Work required:
Pick up the passage on how Machine Learning tutorials frame the field and keep writing from its last sentence.

Provided text:
"""

Focusing on such systems is highly important because the particularities of such “trained” systems escape critical analysis that understands algorithms as sets of more or less intentional instructions to solve well-defined problems (e.g., Burrell, 2016). This paper focuses on Machine Learning (ML), a subfield of Artificial Intelligence (AI) that enabled a large number of novel applications such as machine translation and object recognition in images. While acknowledging these successes, scholars as well as activists have drawn attention to the possible negative consequences for those affected by ML systems. For example, O’Neill (2016) highlights the problematic applications of ML in sectors such as finance, human resources, and public education. Others have pointed to harmful effects across domains, in particular with respect to racial biases (e.g., Benjamin, 2019; Noble, 2018) or the “automation” of social inequalities (e.g., Eubanks, 2018).
In our study, we examine ML tutorials, which are an important self-education resource for the increasing number of software developers responding to a spike in demand for ML practitioners. ML tutorials allow acquiring the necessary expertise about this new programming paradigm through informal learning environments. We understand tutorials as a site of investigation for analyzing how the community of ML practitioners frames and constructs their field. Throughout this article, we use the term Machine Learning without quotation marks as the self-imposed term of the field. This does, however, not mean that we subscribe to the notion that such “machines” actually “learn”.
Scholars in critical data studies like D’Ignazio and Klein (2020) increasingly stress the important role of training data in ML-based systems. For software based on imperative programming, software code can be studied as instructional text. Due to the strong reliance on data and statistical inference, this is not possible for ML-based systems. The related work provides evidence that the contemporary understanding of ML and its role in the design of complex socio-technical systems is still limited. To contribute to future critical analysis of ML-based systems, we engage with how the term Machine Learning is framed and constructed in tutorials, and consider how this potentially affects those who apply Machine Learning in their professional lives. We hence address the following two, related research questions:
How is Machine Learning framed in self-education resources like tutorials? Specifically, we ask: What types and applications of ML are described? What applications are used as examples? Which elements of ML systems are explained or neglected/black-boxed? What implications does this framing have for the critical analysis of ML-based systems?

"""

Material:

"""

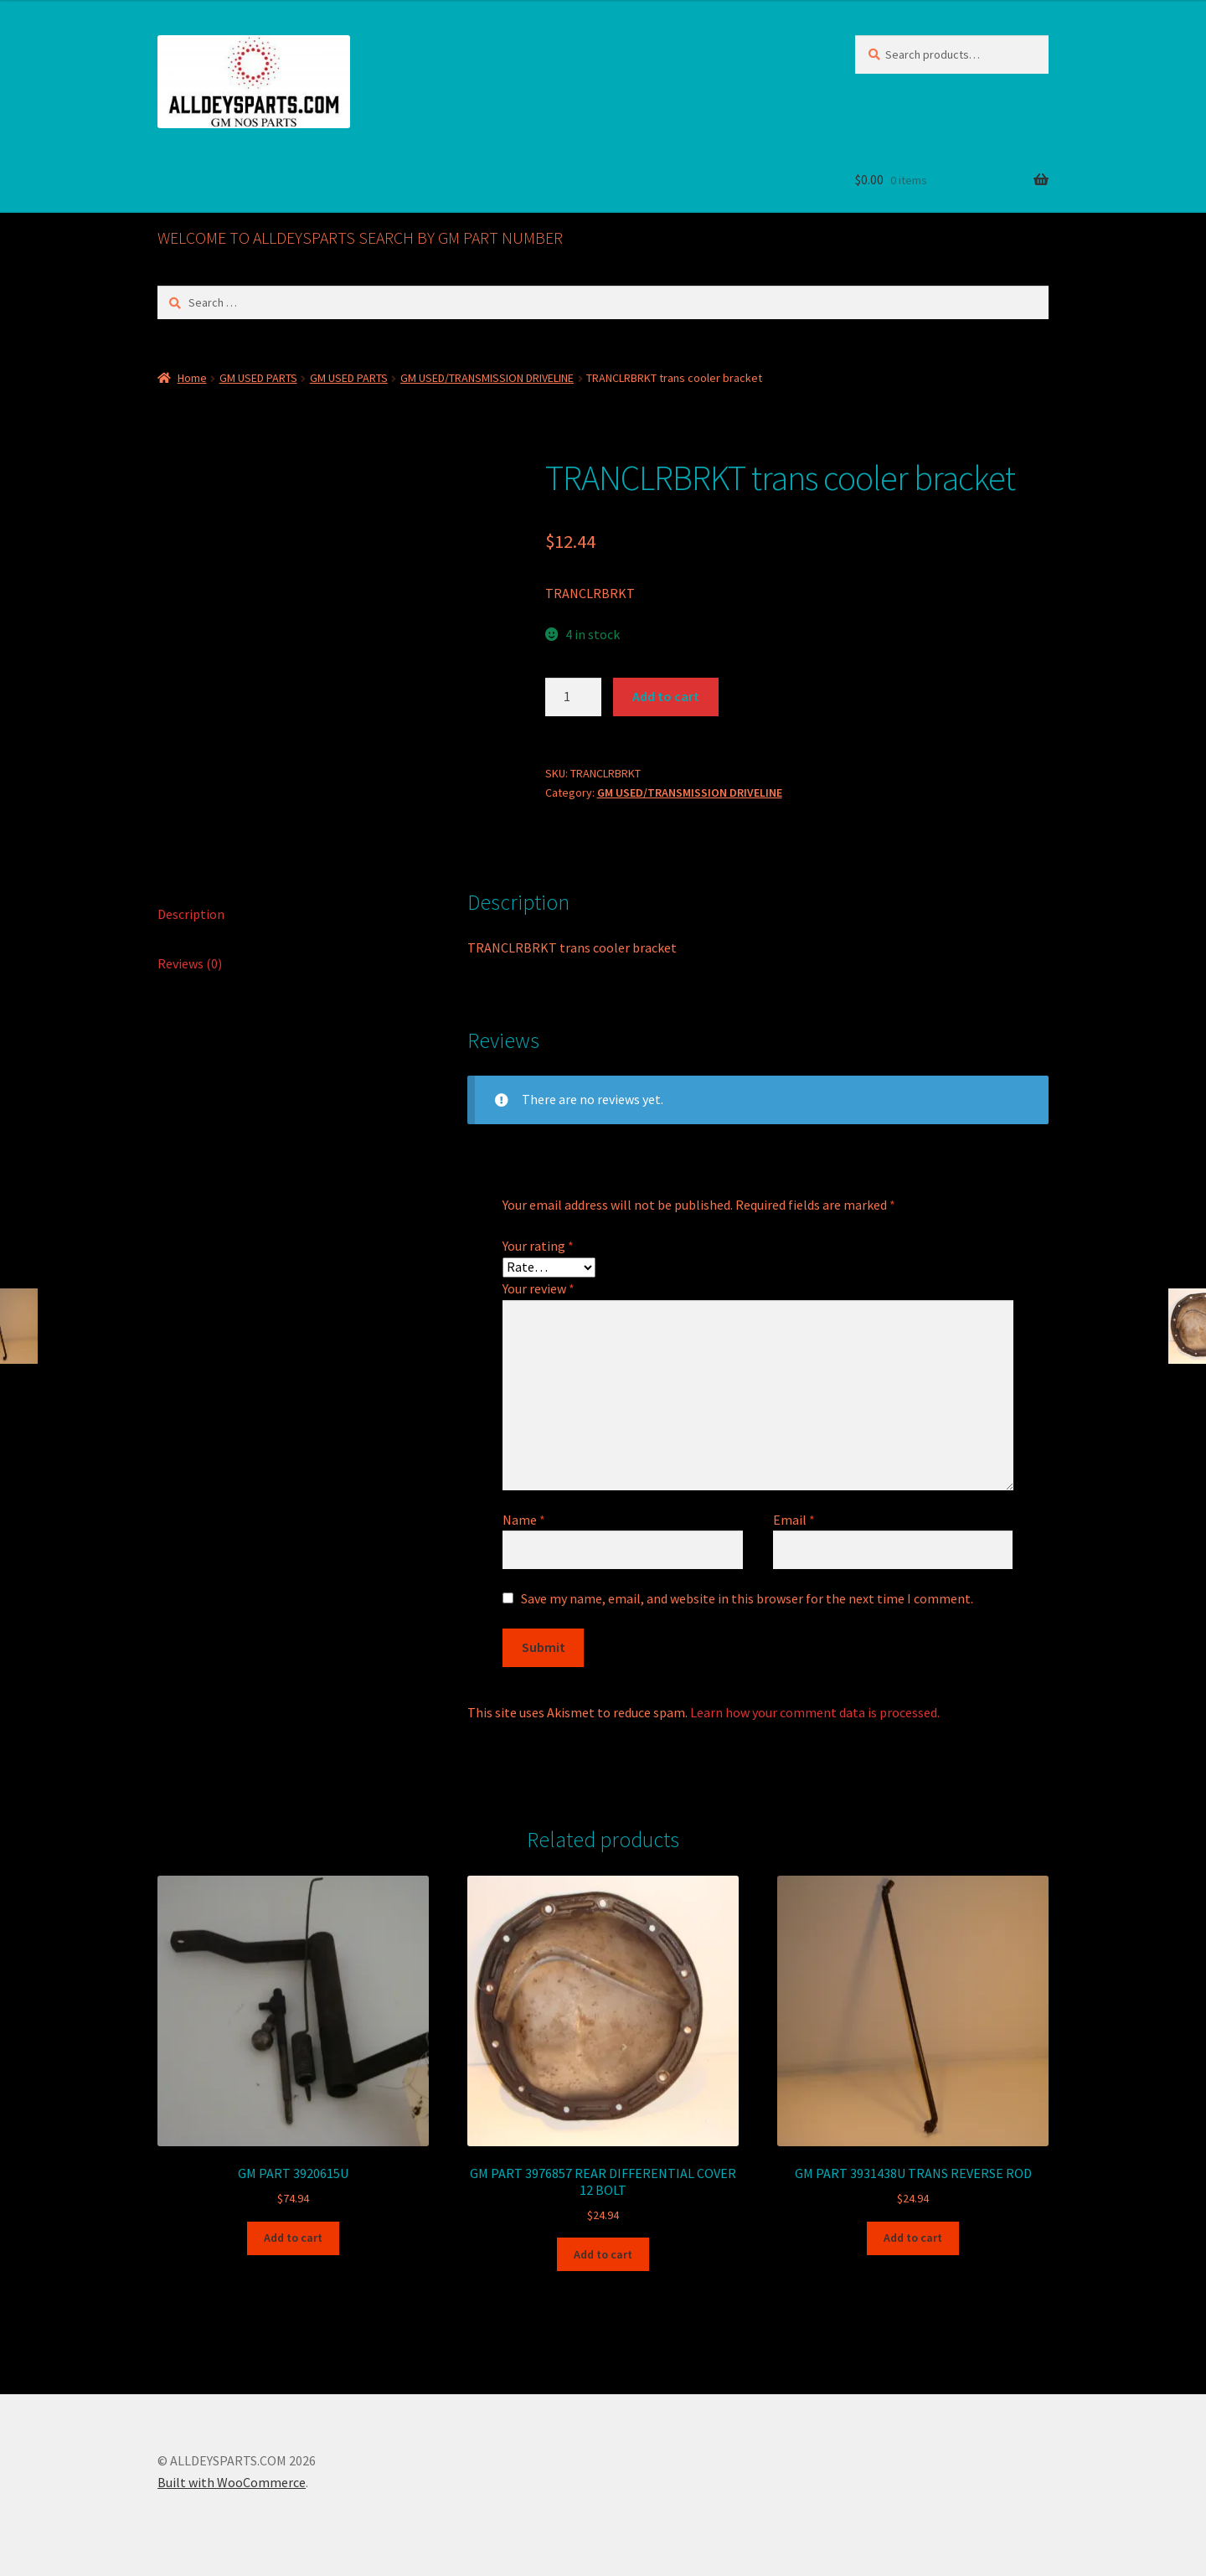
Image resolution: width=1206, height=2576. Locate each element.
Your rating (538, 1242)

"""

Exercise output:
The paper is structured in the following way: First, we discuss different understandings of the term algorithm and its relevance to Machine Learning. We demonstrate that in ML, the algorithms can be trivial. Informed by the difference between imperative programming and ML systems based on statistical inference, we examine both the algorithms and the data used to train an ML-based system. With the observation that programming ML systems is trivial (in comparison to imperative programming) and easily available to any lay programmer, we review the role of expertise and ML tutorials in the formation of ML practice. In the subsequent section, we present our methodology for sampling and analyzing ML tutorials. The next section presents our analysis of framings of Machine Learning in tutorials. In particular, we focus on different types of ML and data, algorithms, expertise, and how the applications are presented. In the discussion section, we point to canonical examples of ML as well as important misconceptions, in particular with respect to ML’s universal applicability and the underinformed application of ML. In the conclusion, we highlight the two main insights from this study: (1) we identify a number of important misconceptions about Machine Learning and how it works; and (2) we find that algorithms play a marginal role in ML tutorials and that the role of data is vastly understated. Based on these insights, we present proposals for future research.
Background
Gillespie (2014) described algorithms as “procedures for transforming input data into a desired output, based on specified calculations”. He argues that algorithms are “inert, meaningless machines until paired with databases on which they function”. He rejects the black box metaphor for complex algorithms because they are both obscured and malleable. He highlights that algorithms are embedded into practice in “the lived world”. Kitchin (2017) shows that algorithms can be conceived in a number of ways—technically, computationally, mathematically, politically, culturally, economically, contextually, materially, philosophically, and ethically. He recognizes algorithms as performative in nature and embedded in wider socio-technical assemblages. Following Gillespie (2014), understanding algorithms requires more than thinking about how they work, where they are deployed, or what animated them financially. Seaver (2013) argues that the barriers to studying and understanding algorithms are (1) access to the proprietary commercial systems, (2) expertise, i.e. the required technical know-how to make sense of algorithms, and (3) an understanding of how algorithms exist and work “in the wild”. He proposes that algorithmic systems should be studied as intricate, dynamic arrangements of people and code that blend “technical” and “cultural” concerns.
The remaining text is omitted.